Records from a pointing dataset
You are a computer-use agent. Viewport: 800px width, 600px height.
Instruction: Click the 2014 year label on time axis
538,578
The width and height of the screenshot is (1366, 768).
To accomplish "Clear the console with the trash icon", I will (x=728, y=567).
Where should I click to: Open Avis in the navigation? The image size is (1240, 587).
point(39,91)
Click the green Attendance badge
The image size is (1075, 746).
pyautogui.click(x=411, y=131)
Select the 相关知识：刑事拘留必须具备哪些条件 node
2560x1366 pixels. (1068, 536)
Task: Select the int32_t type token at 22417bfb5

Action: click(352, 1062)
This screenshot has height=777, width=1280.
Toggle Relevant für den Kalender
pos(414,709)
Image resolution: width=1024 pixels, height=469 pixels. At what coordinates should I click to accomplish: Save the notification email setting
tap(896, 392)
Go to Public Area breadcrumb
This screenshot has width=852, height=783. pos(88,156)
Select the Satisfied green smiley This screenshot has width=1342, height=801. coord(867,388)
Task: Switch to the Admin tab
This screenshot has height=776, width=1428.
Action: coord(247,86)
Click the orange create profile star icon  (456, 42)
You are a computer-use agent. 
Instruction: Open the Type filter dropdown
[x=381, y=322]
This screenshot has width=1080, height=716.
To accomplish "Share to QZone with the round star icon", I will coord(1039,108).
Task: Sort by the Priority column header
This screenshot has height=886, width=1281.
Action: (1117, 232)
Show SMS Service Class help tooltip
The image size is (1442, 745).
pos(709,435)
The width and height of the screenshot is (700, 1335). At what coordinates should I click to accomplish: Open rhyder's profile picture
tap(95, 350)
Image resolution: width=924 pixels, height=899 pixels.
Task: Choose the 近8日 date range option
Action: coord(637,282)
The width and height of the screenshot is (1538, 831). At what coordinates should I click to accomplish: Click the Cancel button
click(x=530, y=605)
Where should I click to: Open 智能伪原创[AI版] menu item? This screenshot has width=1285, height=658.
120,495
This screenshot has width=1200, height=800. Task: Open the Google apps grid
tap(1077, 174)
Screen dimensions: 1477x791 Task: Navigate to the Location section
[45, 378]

» Stated exercise: Can you copy out every one of the records above, line for line, without changing anything?

» Written response:
You are a computer-use agent. Viewport: 800px width, 600px height.
Instruction: Click the 2014 year label on time axis
538,578
The width and height of the screenshot is (1366, 768).
To accomplish "Clear the console with the trash icon", I will (x=728, y=567).
Where should I click to: Open Avis in the navigation? The image size is (1240, 587).
point(39,91)
Click the green Attendance badge
The image size is (1075, 746).
pyautogui.click(x=411, y=131)
Select the 相关知识：刑事拘留必须具备哪些条件 node
2560x1366 pixels. (1068, 536)
Task: Select the int32_t type token at 22417bfb5

Action: click(352, 1062)
This screenshot has height=777, width=1280.
Toggle Relevant für den Kalender
pos(414,709)
Image resolution: width=1024 pixels, height=469 pixels. At what coordinates should I click to accomplish: Save the notification email setting
tap(896, 392)
Go to Public Area breadcrumb
This screenshot has width=852, height=783. pos(88,156)
Select the Satisfied green smiley This screenshot has width=1342, height=801. coord(867,388)
Task: Switch to the Admin tab
This screenshot has height=776, width=1428.
Action: coord(247,86)
Click the orange create profile star icon  (456, 42)
You are a computer-use agent. 
Instruction: Open the Type filter dropdown
[x=381, y=322]
This screenshot has width=1080, height=716.
To accomplish "Share to QZone with the round star icon", I will coord(1039,108).
Task: Sort by the Priority column header
This screenshot has height=886, width=1281.
Action: (1117, 232)
Show SMS Service Class help tooltip
The image size is (1442, 745).
pos(709,435)
The width and height of the screenshot is (700, 1335). At what coordinates should I click to accomplish: Open rhyder's profile picture
tap(95, 350)
Image resolution: width=924 pixels, height=899 pixels.
Task: Choose the 近8日 date range option
Action: coord(637,282)
The width and height of the screenshot is (1538, 831). At what coordinates should I click to accomplish: Click the Cancel button
click(x=530, y=605)
Where should I click to: Open 智能伪原创[AI版] menu item? This screenshot has width=1285, height=658.
120,495
This screenshot has width=1200, height=800. Task: Open the Google apps grid
tap(1077, 174)
Screen dimensions: 1477x791 Task: Navigate to the Location section
[45, 378]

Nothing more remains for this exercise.